Obowiązkowa akustyka

Większość istniejących sal sportowych w Polsce, również tych najnowszych, ma fatalną akustykę. Jednak od stycznia tego roku nowe przepisy budowlane nakładają na architektów obowiązek zadbania o właściwą akustykę projektowanych obiektów

Akustyka wnętrz w salach sportowych wpływa na ich funkcjonalność – wadą dyskwalifikującą pomieszczenie jest słaba zrozumiałość mowy będąca przede wszystkim skutkiem silnego pogłosu. Obiekty sportowe zwykle mają bardzo dużą kubaturę i są wykończone twardymi materiałami, a wtedy czas pogłosu jest bardzo długi: wynosi 4–5 s w niedużych salach gimnastycznych i 6–7 s w większych halach widowiskowo-sportowych. Zdarzają się obiekty, w których czas pogłosu przekracza 10 s.

Problem pogłosowości sal sportowych

Inną uciążliwością pogłosowych sal sportowych jest hałas. W typowej sali sportowej równoważny poziom dźwięku (średni energetycznie) dla całej lekcji WF-u utrzymuje się na poziomie 80 dB (A). W trakcie gier zespołowych z dopingiem wzrasta do 85–90 dB (A). Hałas jest szczególnie dokuczliwy w przypadku największych sal sportowych dzielonych kurtynami na części, tak aby mogły być w nich przeprowadzane zajęcia dla 2–3 klas równolegle.

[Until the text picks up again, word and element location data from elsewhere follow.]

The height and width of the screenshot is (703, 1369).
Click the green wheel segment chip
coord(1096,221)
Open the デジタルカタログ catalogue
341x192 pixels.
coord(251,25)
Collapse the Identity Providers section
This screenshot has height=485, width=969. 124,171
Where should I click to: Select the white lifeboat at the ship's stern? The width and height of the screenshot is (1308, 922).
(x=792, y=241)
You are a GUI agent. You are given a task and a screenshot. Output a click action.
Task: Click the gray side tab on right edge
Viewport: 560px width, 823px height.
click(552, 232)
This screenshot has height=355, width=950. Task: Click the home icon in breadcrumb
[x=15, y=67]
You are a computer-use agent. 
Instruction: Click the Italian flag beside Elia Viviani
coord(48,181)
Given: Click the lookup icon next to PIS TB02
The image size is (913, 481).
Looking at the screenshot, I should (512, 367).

Projektując zarówno małe sale gimnastyczne, jak i duże hale sportowe, trzeba wziąć po uwagę różnorodne ich wykorzystanie. Podczas zajęć wychowania fizycznego akustyka sali sportowej powinna ułatwiać komunikację werbalną między nauczycielem a uczniami, i to przy odległości rzędu kilkunastu metrów. Tymczasem jeżeli sala jest bardzo pogłosowa, to taka komunikacja jest możliwa na dystansie ledwie 3–4 m. Podobnie jest w przypadku akademii, apeli i występów artystycznych czy w czasie przeprowadzanych w salach sportowych językowych egzaminów maturalnych, w trakcie których część pytań musi być odtworzona (i zrozumiana!) z nagrań. W takim przypadku zwykle używa się nagłośnienia, którego poprawne działanie w pogłosowym pomieszczeniu wymaga znacznego skrócenia dystansu między poszczególnymi słuchaczami a najbliższymi im głośnikami (znów do 3–4 m), co jest niepraktyczne, a często niemożliwe.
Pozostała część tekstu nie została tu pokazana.